Io Capitano (Matteo Garrone, 2023): 2/5Means well, but ended up being frustratingly by-the-numbers and on-the-nose; purely a point A to point B movie and nothing more. In the hands of a better vision and script, it has the potential to be something special.


Totem (Lila Aviles, 2023): 2.5/5

Lila Aviles' Totem is a gentle and meditative look at people who are anticipating grief but somehow holding it all together. As important as that is, the film feels slight and familiar with its coming-of-age arc thus not leaving the viewer with an afterthought.

Green Border ( Agnieszka Holland, 2023): 4/5
Harrowing. But necessary. I didn’t cry because of the cruelty and brutality, but the heroic acts of kindness made me weep. And the epilogue is quite a gut punch.

Our Body (Claire Simon, 2023): 4/5

A moving documentary about the important work that is done at an obstetrics and gynecology wing of a public Parisian hospital. More than any other modern doc work, I feel like this reminded me of a Wiseman film.
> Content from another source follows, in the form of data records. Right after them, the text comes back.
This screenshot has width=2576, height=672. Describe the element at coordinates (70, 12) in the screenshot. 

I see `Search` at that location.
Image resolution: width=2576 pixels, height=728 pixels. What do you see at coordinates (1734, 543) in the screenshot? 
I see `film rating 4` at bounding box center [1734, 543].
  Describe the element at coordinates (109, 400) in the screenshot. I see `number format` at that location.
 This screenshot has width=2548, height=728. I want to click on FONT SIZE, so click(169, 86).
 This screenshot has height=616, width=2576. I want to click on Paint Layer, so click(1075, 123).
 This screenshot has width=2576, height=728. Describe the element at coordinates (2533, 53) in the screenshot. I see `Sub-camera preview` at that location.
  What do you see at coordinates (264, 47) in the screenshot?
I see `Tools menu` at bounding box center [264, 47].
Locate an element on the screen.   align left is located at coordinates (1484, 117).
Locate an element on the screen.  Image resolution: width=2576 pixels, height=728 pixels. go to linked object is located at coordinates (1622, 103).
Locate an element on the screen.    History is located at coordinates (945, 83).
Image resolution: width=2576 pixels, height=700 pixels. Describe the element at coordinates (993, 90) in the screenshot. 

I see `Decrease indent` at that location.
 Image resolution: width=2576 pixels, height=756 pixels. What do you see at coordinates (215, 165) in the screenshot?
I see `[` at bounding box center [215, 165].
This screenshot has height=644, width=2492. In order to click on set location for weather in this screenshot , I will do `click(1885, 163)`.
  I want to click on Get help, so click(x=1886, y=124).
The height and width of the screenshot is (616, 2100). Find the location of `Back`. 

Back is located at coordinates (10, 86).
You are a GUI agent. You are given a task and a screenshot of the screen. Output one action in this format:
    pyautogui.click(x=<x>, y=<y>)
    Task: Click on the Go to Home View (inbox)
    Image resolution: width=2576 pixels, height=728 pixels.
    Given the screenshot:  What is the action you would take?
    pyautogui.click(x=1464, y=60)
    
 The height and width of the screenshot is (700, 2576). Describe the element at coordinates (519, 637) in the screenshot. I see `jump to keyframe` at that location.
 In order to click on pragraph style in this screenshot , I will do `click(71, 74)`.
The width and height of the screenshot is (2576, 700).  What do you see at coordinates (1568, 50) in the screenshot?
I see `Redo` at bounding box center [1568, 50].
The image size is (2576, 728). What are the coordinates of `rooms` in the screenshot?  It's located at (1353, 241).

The way we cycle through long scenes of doctors discussing different matters with a wide array of patients that are bookended with shots of the corridor of the hospital wing feels inspired by Hospital or Near Death. It’s an effective doc filmmaking technique, and the compounding of the scenes achieve director Claire Simon’s initial goal to show a collective care and understanding of non cis male people and their bodies. What Simon adds to the film - her subjective perspective - comes to play heavily later in the doc. And makes for a powerful set of scenes.


Queer (Luca Guadagnino, 2024): 2/5

Sucks cock and balls. Not a compliment.


Good One (India Donaldson, 2024): 3.5/5
An emotional slasher film. So much serene beauty along with two of the most emotionally brutal moments you’ll see in a film all year. Keep an eye on Lily Collias.


Zardoz (John Boorman, 1974): 3/5
Ambition that far outstrips ability, even if that ability is considerable. Baffling, strange, and truly weird.


Nightbitch (Marielle Heller, 2024): 3.5/5
Has passages I flat out loved, and I'd be fine with Amy Adams winning an Oscar for this.


T-Blockers (Alice Maio Mackay, 2023): 3.5/5
A story about what it feels like to be trans in a world that is increasingly transphobic. Turning hateful ideologies into a right-wing parasitic infection is only too fitting a metaphor for the bourgeois origins of fascist ideas and the way it spreads and poisons the working class; answering it with brutal violence is absolutely the correct response when there's no other way to get through. It's satisfying to watch a film that skips past the question and jumps straight to the answer that yes, violence is the answer. It doesn't really fully explore the metaphor of its parasitic fascism to the point of class consciousness, but it has the right spirit. It has the right angry energy. I could do without the sympathetic cop-dad - even the zoom in on the ACAB button wasn't enough - but otherwise, it's a glorious, snotty fuck you to the rising power of the right wing.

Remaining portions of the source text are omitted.